Il retrace les différentes mutations d’Internet et les problèmes qui s’y développent. Il propose un regard sur les directions divergentes qu’a pris le projet Internet par rapport aux ambitions initiales d’un espace mondial libre, et ce au détriment de la liberté des internautes et de leur vie privée.
Boris Beaude rappelle que si Internet a historiquement su supplanter les autres réseaux de communications et s’imposer comme le modèle de référence d’échanges à l’échelle mondiale, c’est grâce à sa compatibilité avec les différents réseaux, à sa résistance quant à la défaillance des connexions, et à l’avantage d’une structure décentralisée. Car son organisation structurelle, dégroupée, a permis l’émergence d’initiatives publiques, individuelles et associatives. S’accordant avec le concept de déterminisme technologique, Internet a modifié profondément notre lien social.

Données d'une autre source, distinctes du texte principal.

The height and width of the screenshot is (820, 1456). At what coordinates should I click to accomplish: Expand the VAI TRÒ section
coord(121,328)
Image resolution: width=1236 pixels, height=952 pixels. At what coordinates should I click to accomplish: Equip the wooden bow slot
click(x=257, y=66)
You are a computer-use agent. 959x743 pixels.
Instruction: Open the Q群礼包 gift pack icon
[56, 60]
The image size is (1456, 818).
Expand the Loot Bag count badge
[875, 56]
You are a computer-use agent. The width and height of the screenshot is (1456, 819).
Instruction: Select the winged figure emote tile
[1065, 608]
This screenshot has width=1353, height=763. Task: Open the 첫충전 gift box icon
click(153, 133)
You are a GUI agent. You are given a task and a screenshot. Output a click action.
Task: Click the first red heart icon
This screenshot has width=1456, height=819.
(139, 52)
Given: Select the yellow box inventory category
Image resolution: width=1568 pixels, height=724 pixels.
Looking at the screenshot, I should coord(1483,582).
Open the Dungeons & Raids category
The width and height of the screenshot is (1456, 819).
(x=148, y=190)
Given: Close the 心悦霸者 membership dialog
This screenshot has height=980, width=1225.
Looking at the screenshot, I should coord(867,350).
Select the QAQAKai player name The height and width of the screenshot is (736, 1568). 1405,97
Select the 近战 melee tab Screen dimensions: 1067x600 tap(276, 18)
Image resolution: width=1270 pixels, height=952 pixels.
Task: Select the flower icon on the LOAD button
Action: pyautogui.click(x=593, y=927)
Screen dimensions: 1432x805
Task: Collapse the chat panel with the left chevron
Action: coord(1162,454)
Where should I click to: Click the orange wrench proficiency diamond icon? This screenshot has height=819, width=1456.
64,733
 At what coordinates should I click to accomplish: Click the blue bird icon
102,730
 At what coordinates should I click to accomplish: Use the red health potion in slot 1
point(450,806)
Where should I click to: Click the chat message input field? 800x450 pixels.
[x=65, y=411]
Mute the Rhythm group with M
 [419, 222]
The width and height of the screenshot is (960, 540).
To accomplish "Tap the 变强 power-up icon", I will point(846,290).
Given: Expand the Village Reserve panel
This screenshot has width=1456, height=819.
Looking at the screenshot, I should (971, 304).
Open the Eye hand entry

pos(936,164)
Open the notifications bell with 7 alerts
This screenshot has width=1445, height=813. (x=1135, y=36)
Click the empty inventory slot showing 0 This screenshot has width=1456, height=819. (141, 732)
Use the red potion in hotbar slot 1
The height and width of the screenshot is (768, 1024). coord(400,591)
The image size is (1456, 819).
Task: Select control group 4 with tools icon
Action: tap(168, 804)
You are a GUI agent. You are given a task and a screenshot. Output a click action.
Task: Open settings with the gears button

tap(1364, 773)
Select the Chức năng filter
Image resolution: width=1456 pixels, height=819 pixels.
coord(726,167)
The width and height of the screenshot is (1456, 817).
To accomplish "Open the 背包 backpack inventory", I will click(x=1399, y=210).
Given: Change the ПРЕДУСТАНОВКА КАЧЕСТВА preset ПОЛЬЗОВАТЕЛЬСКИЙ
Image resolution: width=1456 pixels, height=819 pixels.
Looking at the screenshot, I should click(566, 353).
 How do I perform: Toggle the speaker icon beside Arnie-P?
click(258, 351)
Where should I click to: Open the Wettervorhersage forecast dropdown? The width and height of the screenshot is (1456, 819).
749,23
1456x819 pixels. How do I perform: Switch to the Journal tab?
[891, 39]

Or, ces atouts fondamentaux – relatifs à l’équilibre d’Internet – sont menacés. L’espace Internet est devenu territoire. Il se retrouve confronté aux problèmes liés à tout espace politique, tels que l’émergence de problèmes de surveillance, et donc une perte des libertés individuelles. L’auteur soutient que chaque société fait fléchir le réseau mondial pour l’adapter à ses propres intérêts : « en voulant faire du Monde un espace commun pour l’humanité, les pionniers d’Internet ont probablement sous-estimé la faiblesse et la résistante des sociétés qui les constituent » 1. Ce phénomène est observable notamment par la prolifération d’intranets, allant jusqu’à l’échelle gouvernementale, permettant un contrôle des contenus et des individus 2.
De plus, les désirs originaires d’échanges reposant sur la gratuité des contenus ont été détournés au profit d’acteurs privés et de normes propriétaires. Par leurs habitudes de navigations et la livraison de leurs goûts sur les réseaux sociaux, les utilisateurs sont devenus des produits à part entière. La commercialisation de leurs metadonnées servent à alimenter des publicités ciblées. Intrinsèquement, cette surveillance des données, possible grâce à l’utilisation d’algorithmes, représente une menace pour leur vie privée.
Les grands espoirs d’un Internet comme lieu d’expression des libertés individuelles tel qu’il était envisagé par ses pionniers – attachés à une idéologique héritée de la cybernétique – semblent, à travers Les fins d’Internet, à des années lumières de ce qu’il est devenu. Car Internet est constitué de plus en plus de concentrations d’initiatives à titre privé. Aujourd’hui, les grands acteurs du Web comme Google ou Facebook, de par leur hégémonie ou leur hypercentralité, menacent la structure décentralisée première. Leur omniprésence sur le Web suppose qu’ils sont aujourd’hui libres de décider ce qu’il est acceptable de montrer, ce qu’il faut cacher, ce qu’il faut marchander des individus, tout en flirtant avec les législations européennes.
Cependant, pour arriver à réinjecter le potentiel inhérent à Internet, un espoir subsiste : il est l’heure d’ouvrir un débat politique de grande envergure sur ce « seul lieu que l’humanité ait en commun » 3. Cela consistera à accepter que le Monde a changé, et repenser les règles qui gouvernent notre coexistence. Car si Internet disparaît, « une part de notre humanité risque de disparaître avec lui » 4.